**Exercise requirements:** The material below holds the lines to copy: from the one with "You are a computer-use" up to and including the one with "Task: Open the List dropdown arrow". Copy them exactly and skip the pictures.

━━━ Materials provided ━━━

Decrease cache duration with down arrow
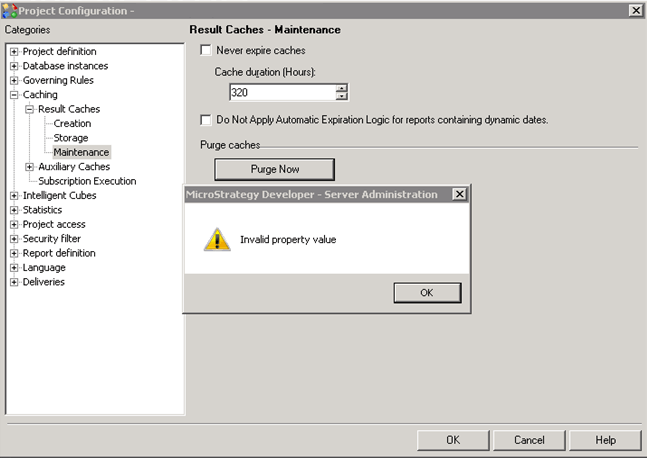 click(x=342, y=97)
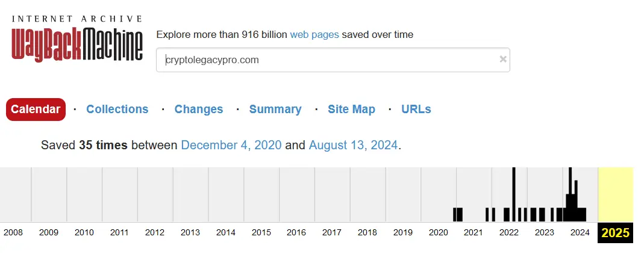The width and height of the screenshot is (644, 260).
Task: Select year 2024 on the timeline
Action: 580,233
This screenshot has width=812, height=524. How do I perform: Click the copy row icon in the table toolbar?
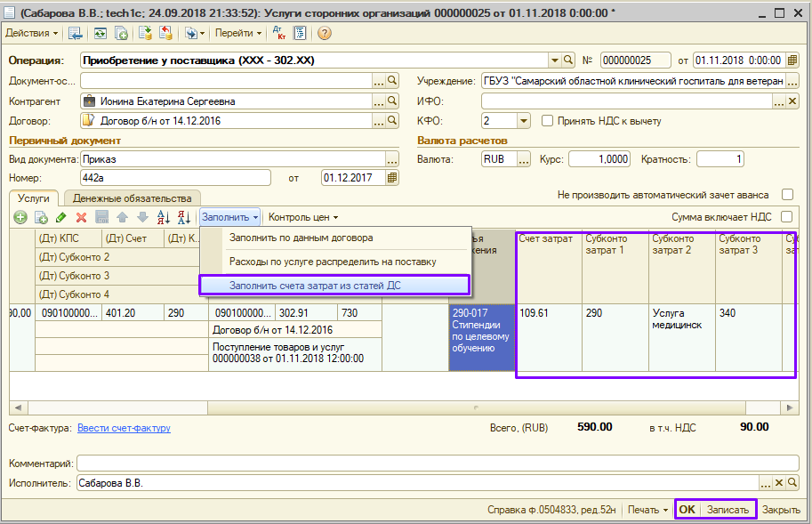(x=40, y=217)
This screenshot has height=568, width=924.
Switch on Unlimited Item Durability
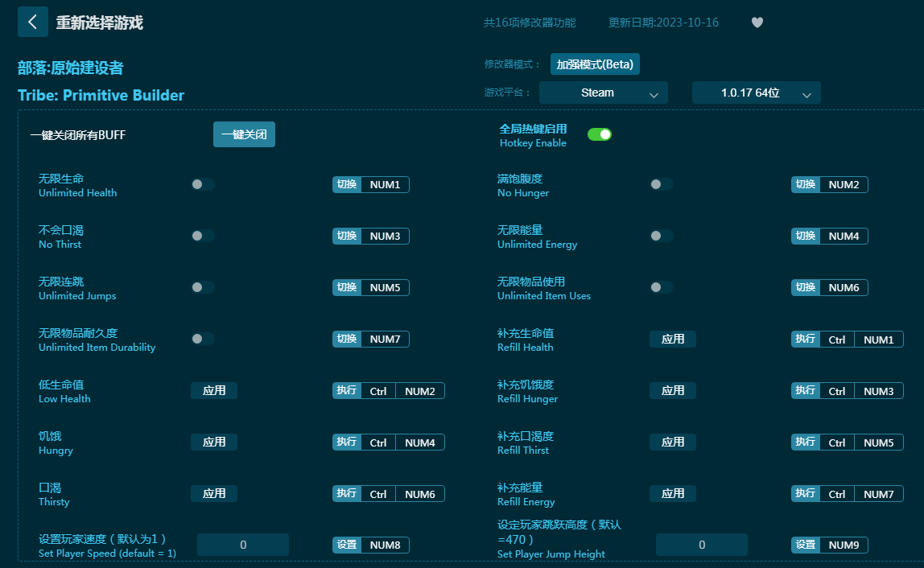[x=203, y=339]
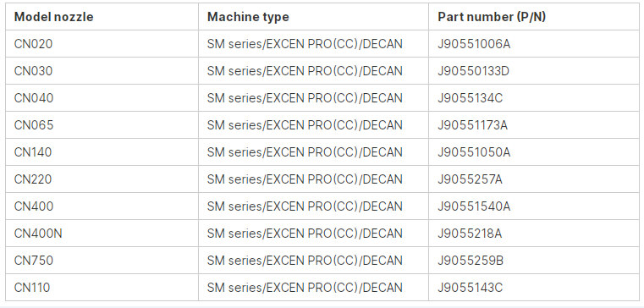
Task: Select part number J90551173A
Action: [x=473, y=125]

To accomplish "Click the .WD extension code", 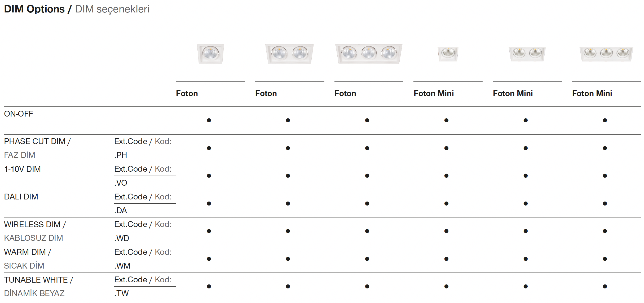I will [122, 238].
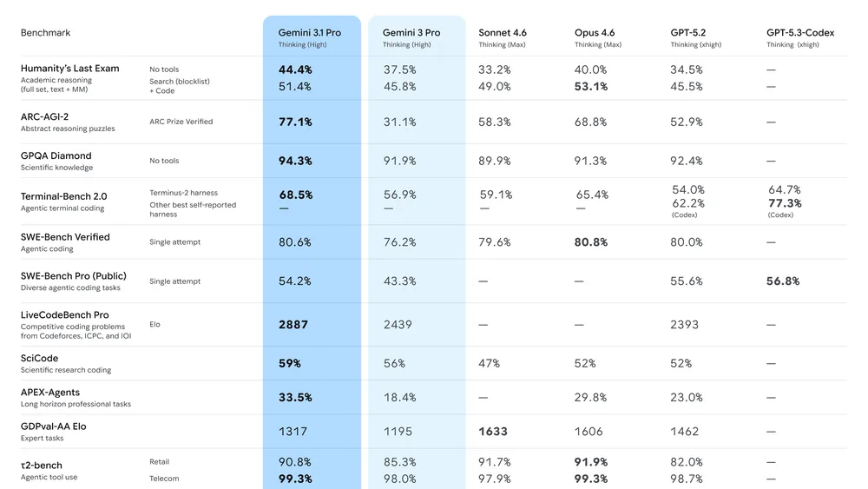Select the GPT-5.3-Codex column header

(799, 33)
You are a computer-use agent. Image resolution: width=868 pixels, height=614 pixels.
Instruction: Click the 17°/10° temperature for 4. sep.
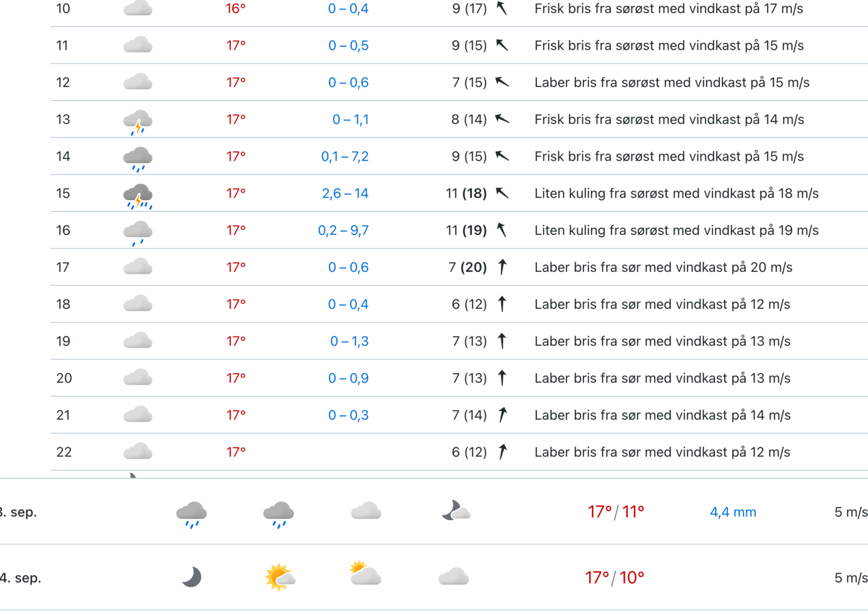click(615, 578)
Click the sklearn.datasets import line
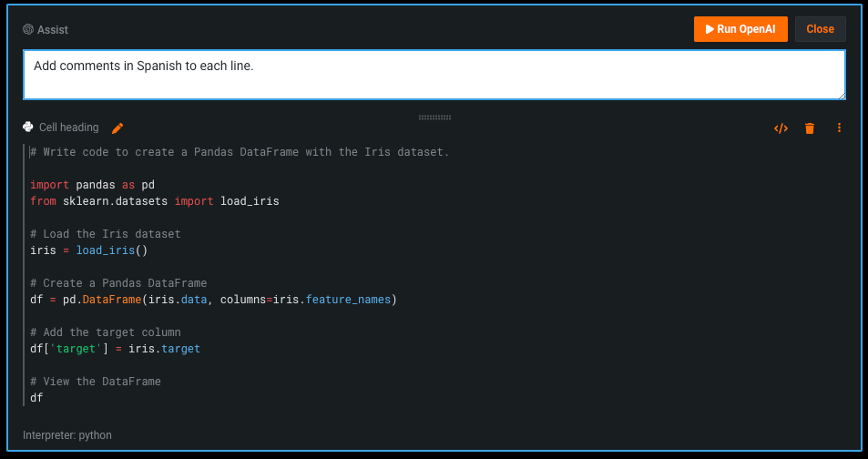 click(155, 201)
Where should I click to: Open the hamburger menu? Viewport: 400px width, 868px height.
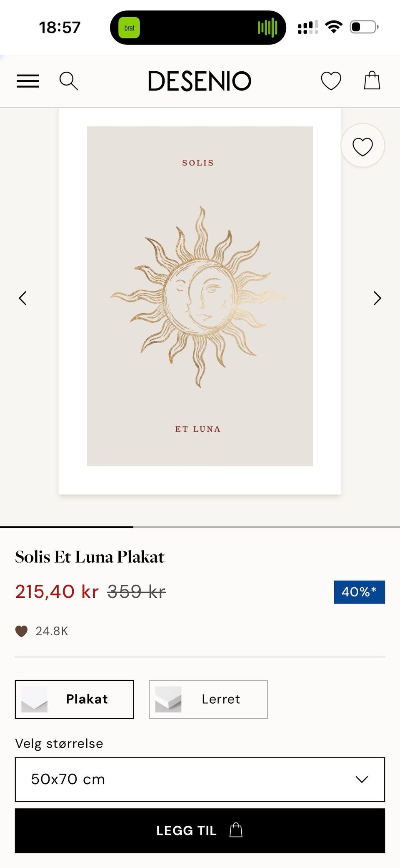(28, 81)
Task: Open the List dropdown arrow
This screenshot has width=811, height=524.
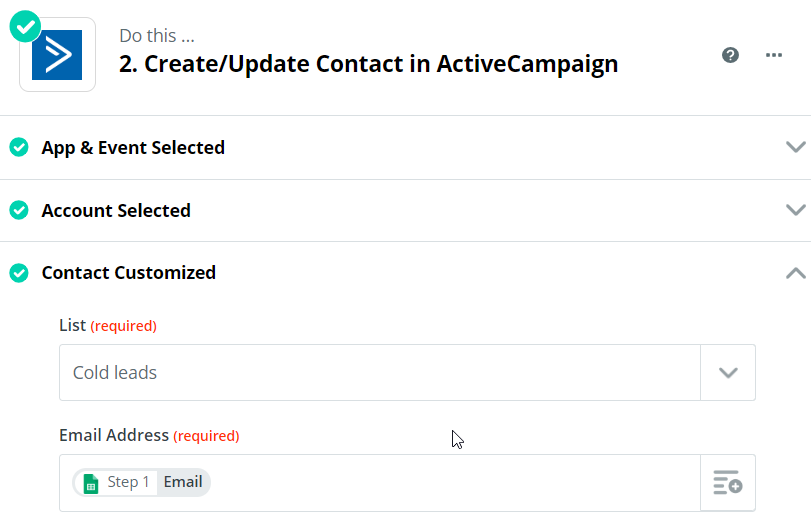Action: pyautogui.click(x=728, y=373)
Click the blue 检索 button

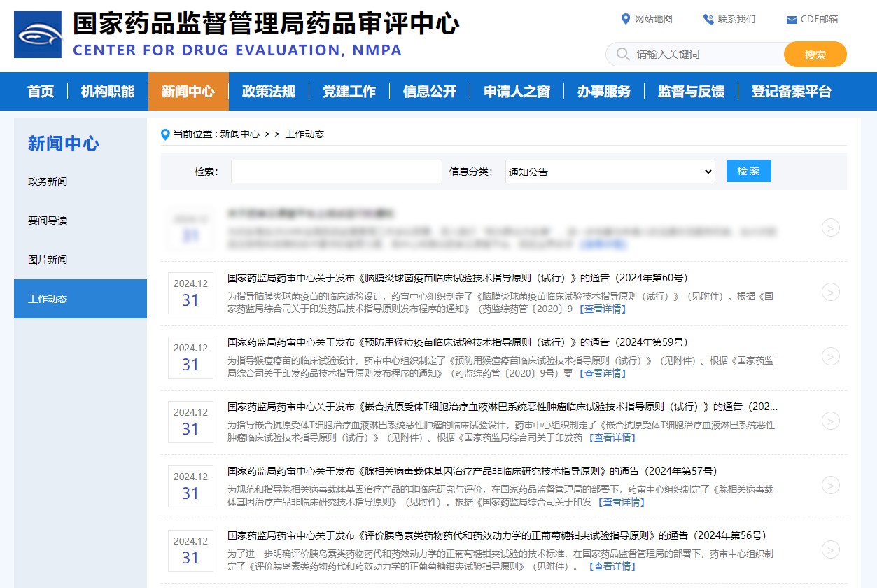coord(748,170)
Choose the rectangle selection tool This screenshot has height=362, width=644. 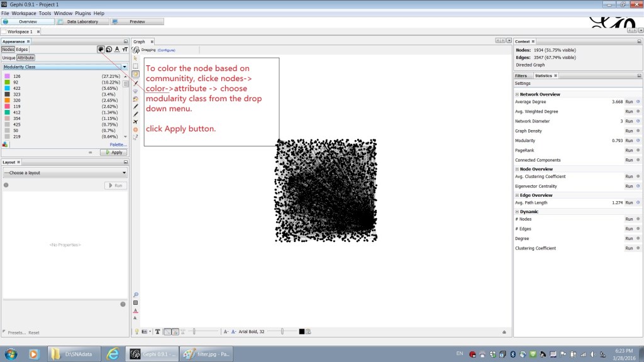click(x=135, y=66)
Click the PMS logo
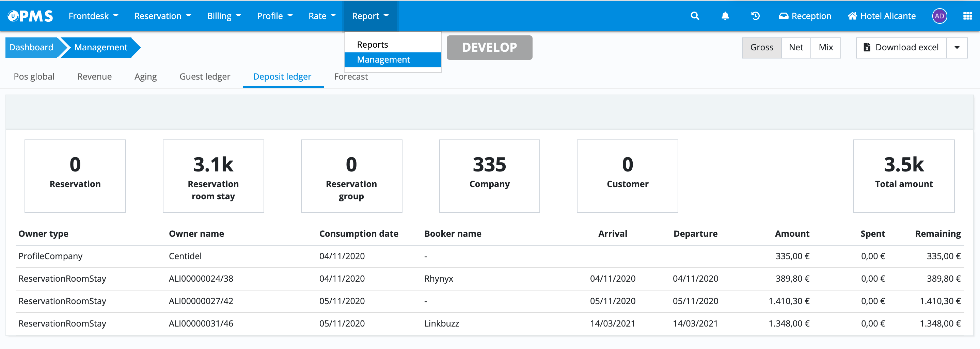 [30, 16]
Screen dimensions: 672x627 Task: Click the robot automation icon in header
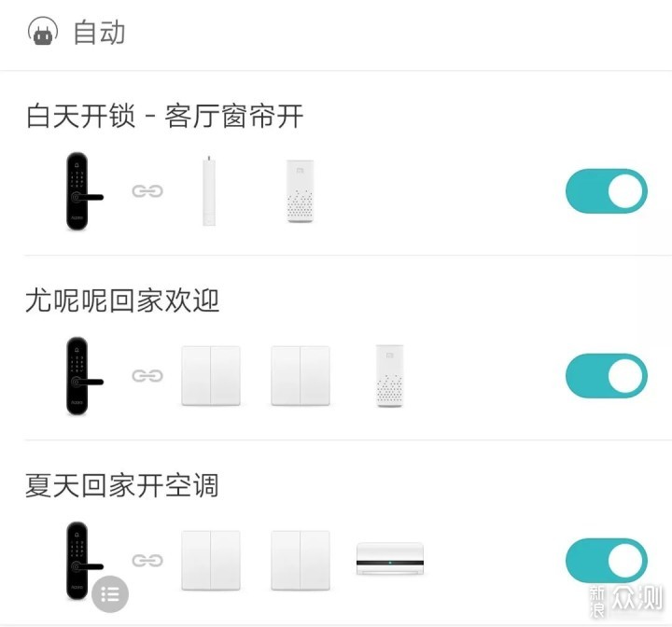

━━━

**Output of the task:**
You are a computer-use agent. Image resolution: width=868 pixels, height=614 pixels.
Instruction: Click the 17°/10° temperature for 4. sep.
click(615, 578)
Click the sklearn.datasets import line
 click(155, 201)
Where should I click to: Open the hamburger menu? Viewport: 400px width, 868px height.
(28, 81)
Task: Open the List dropdown arrow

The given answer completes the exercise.